*Stated goal:*
Reproduce the records below verbatim, keeping every line unchanged and in its original order.

*Given entries:*
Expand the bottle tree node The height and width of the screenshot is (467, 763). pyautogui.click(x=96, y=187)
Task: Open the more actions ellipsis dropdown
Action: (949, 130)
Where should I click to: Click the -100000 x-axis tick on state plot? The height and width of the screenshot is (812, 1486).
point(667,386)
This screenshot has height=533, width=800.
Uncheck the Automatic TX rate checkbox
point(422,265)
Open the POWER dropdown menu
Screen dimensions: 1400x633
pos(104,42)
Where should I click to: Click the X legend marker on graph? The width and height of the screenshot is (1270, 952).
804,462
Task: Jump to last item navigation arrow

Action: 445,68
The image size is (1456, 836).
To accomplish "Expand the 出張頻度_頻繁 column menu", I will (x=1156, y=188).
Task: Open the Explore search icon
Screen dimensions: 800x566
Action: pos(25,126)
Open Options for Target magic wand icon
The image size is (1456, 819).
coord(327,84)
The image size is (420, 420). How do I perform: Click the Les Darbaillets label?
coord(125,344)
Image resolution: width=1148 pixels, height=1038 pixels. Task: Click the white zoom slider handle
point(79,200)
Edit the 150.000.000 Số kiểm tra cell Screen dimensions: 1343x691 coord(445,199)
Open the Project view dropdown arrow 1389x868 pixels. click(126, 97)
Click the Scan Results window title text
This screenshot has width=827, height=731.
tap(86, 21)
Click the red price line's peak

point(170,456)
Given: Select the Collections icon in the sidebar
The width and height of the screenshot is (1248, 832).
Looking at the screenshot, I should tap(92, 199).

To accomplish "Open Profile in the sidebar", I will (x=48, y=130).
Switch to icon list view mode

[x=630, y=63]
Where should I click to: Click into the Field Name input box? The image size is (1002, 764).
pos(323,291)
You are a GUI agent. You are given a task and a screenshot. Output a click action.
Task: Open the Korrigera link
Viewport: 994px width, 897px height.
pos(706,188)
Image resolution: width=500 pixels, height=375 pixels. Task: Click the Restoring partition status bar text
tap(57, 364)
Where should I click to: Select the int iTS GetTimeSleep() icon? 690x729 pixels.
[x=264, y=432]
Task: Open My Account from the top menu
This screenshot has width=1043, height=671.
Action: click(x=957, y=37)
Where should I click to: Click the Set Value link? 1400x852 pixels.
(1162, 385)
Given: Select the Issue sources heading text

*Correct response:*
Expand the bottle tree node The height and width of the screenshot is (467, 763). pyautogui.click(x=96, y=187)
Task: Open the more actions ellipsis dropdown
Action: (949, 130)
Where should I click to: Click the -100000 x-axis tick on state plot? The height and width of the screenshot is (812, 1486).
point(667,386)
This screenshot has height=533, width=800.
Uncheck the Automatic TX rate checkbox
point(422,265)
Open the POWER dropdown menu
Screen dimensions: 1400x633
pos(104,42)
Where should I click to: Click the X legend marker on graph? The width and height of the screenshot is (1270, 952).
804,462
Task: Jump to last item navigation arrow

Action: 445,68
The image size is (1456, 836).
To accomplish "Expand the 出張頻度_頻繁 column menu", I will (x=1156, y=188).
Task: Open the Explore search icon
Screen dimensions: 800x566
Action: pos(25,126)
Open Options for Target magic wand icon
The image size is (1456, 819).
coord(327,84)
The image size is (420, 420). How do I perform: Click the Les Darbaillets label?
coord(125,344)
Image resolution: width=1148 pixels, height=1038 pixels. Task: Click the white zoom slider handle
point(79,200)
Edit the 150.000.000 Số kiểm tra cell Screen dimensions: 1343x691 coord(445,199)
Open the Project view dropdown arrow 1389x868 pixels. click(126, 97)
Click the Scan Results window title text
This screenshot has width=827, height=731.
tap(86, 21)
Click the red price line's peak

point(170,456)
Given: Select the Collections icon in the sidebar
The width and height of the screenshot is (1248, 832).
Looking at the screenshot, I should tap(92, 199).

To accomplish "Open Profile in the sidebar", I will (x=48, y=130).
Switch to icon list view mode

[x=630, y=63]
Where should I click to: Click into the Field Name input box? The image size is (1002, 764).
pos(323,291)
You are a GUI agent. You are given a task and a screenshot. Output a click action.
Task: Open the Korrigera link
Viewport: 994px width, 897px height.
pos(706,188)
Image resolution: width=500 pixels, height=375 pixels. Task: Click the Restoring partition status bar text
tap(57, 364)
Where should I click to: Select the int iTS GetTimeSleep() icon? 690x729 pixels.
[x=264, y=432]
Task: Open My Account from the top menu
This screenshot has width=1043, height=671.
Action: click(x=957, y=37)
Where should I click to: Click the Set Value link? 1400x852 pixels.
(1162, 385)
Given: Select the Issue sources heading text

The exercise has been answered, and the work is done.